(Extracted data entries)
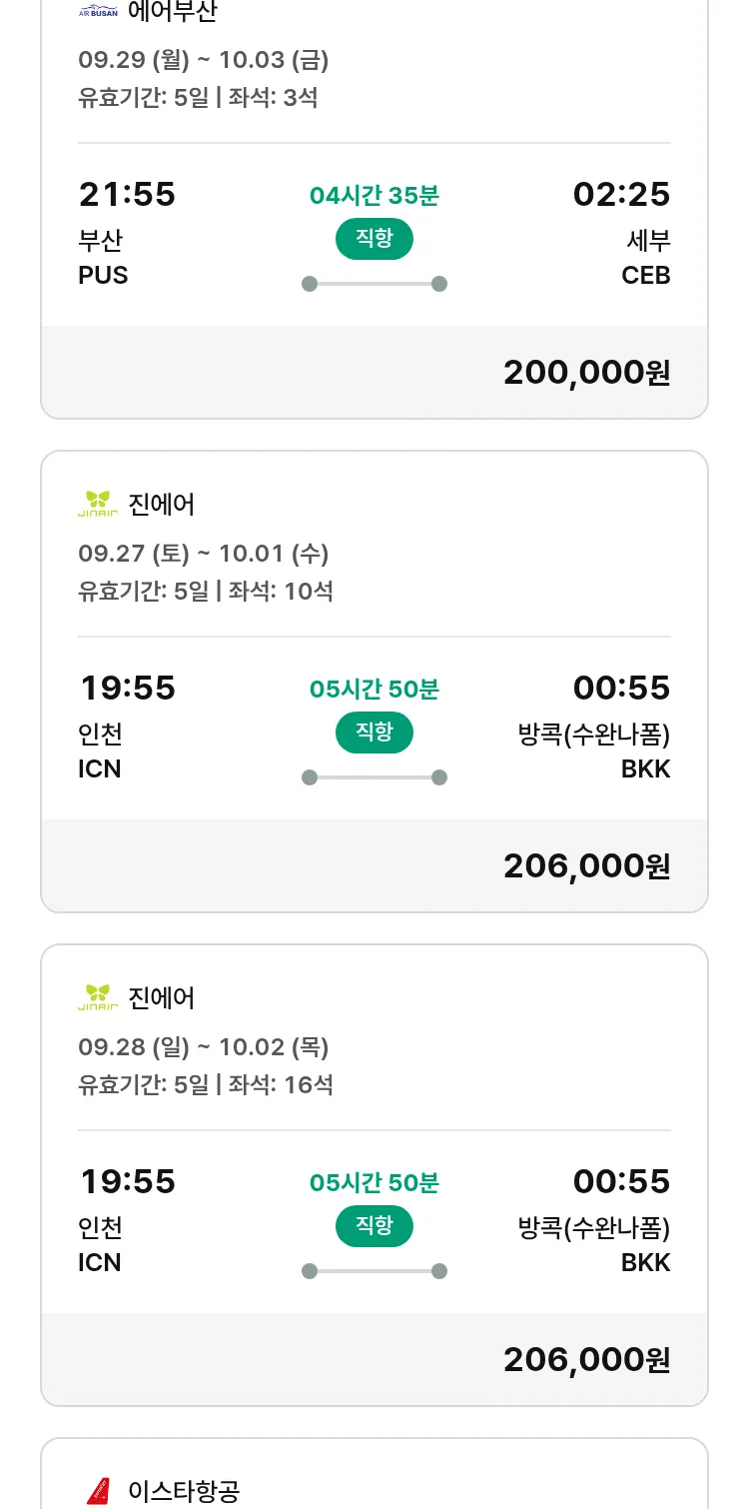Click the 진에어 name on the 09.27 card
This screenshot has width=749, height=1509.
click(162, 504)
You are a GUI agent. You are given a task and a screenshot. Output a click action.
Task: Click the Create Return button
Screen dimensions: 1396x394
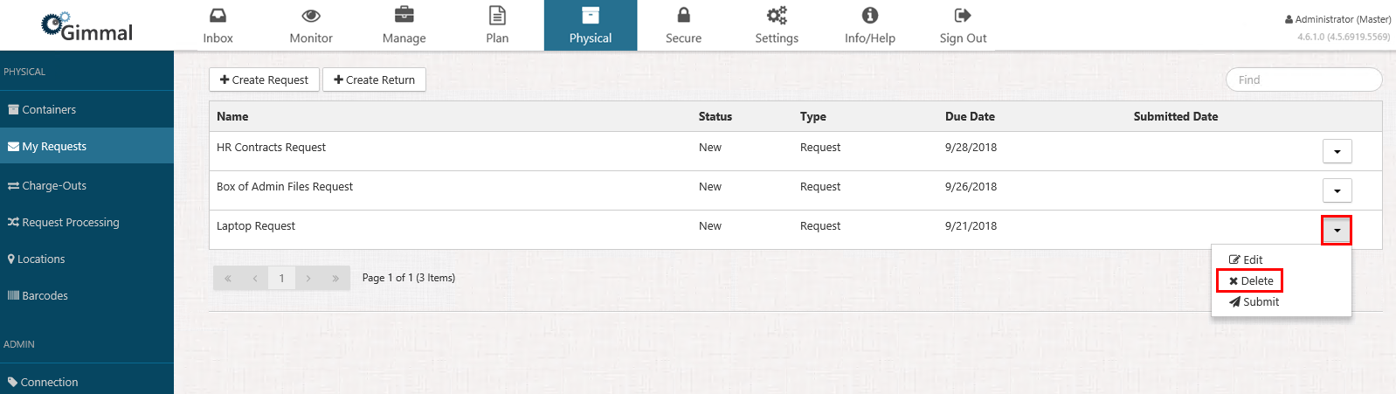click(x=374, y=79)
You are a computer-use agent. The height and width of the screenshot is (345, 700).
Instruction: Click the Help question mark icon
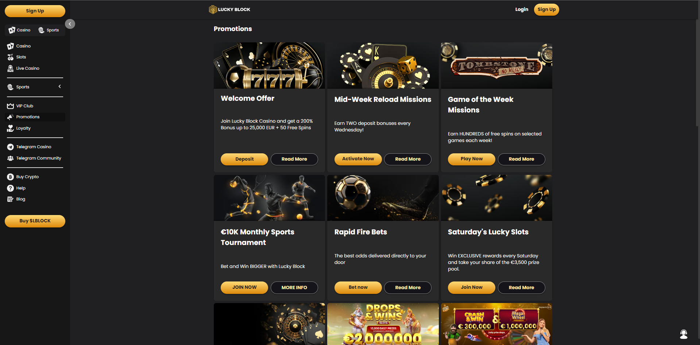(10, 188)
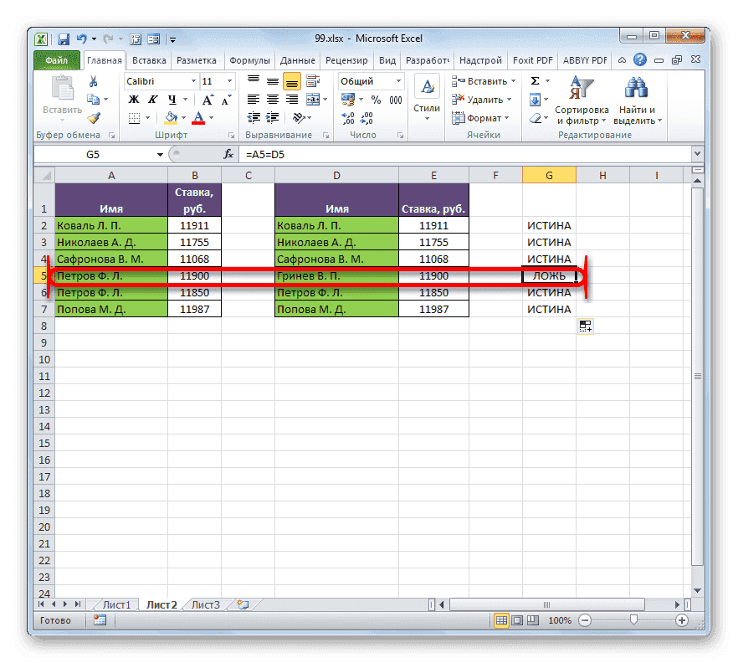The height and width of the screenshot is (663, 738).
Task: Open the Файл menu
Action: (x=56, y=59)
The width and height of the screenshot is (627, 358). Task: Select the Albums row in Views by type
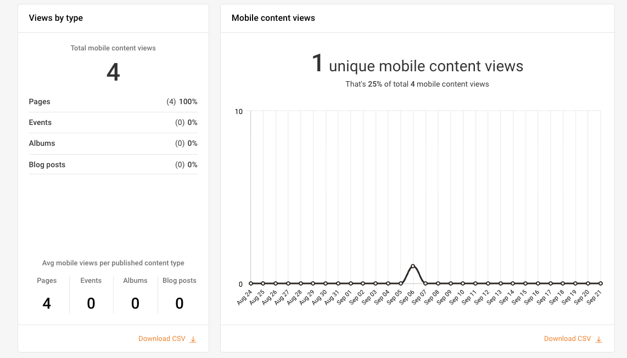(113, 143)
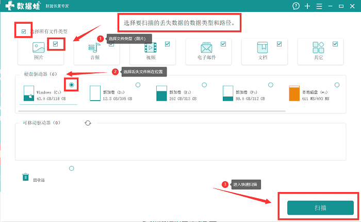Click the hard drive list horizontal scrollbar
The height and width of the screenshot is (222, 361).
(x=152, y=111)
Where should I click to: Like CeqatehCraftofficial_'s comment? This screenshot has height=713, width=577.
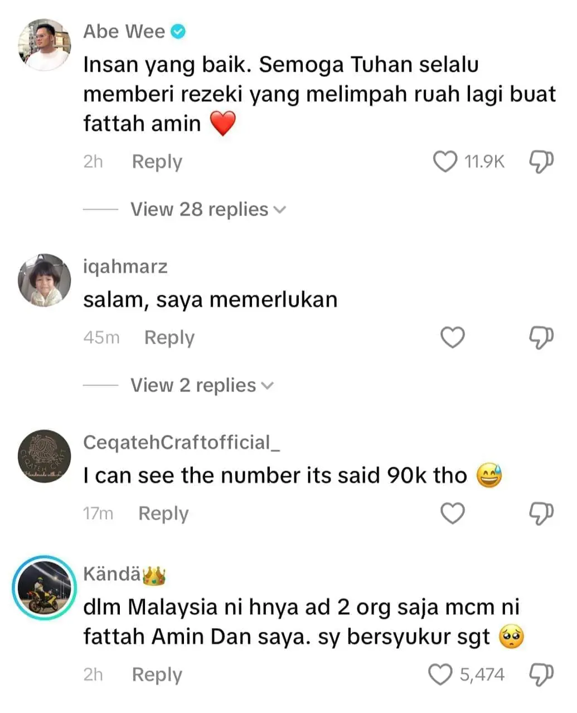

▸ **WORK ITEM**
Can the lines from the one with "You are a GUI" to the end of the records above be quoted exactly, both ends included, with every picture omitted?

▸ **ANSWER TO THE PROBLEM**
You are a GUI agent. You are given a task and a screenshot. Output a click action.
Task: Click the Create Return button
Screen dimensions: 1396x394
click(x=374, y=79)
You are a computer-use agent. The height and width of the screenshot is (345, 700).
Instruction: Click the Help question mark icon
(10, 188)
The height and width of the screenshot is (663, 738).
Task: Open the Файл menu
Action: (x=56, y=59)
The width and height of the screenshot is (627, 358). Task: Select the Albums row in Views by type
(113, 143)
Click the hard drive list horizontal scrollbar
The height and width of the screenshot is (222, 361).
(x=152, y=111)
Where should I click to: Like CeqatehCraftofficial_'s comment? This screenshot has height=713, width=577.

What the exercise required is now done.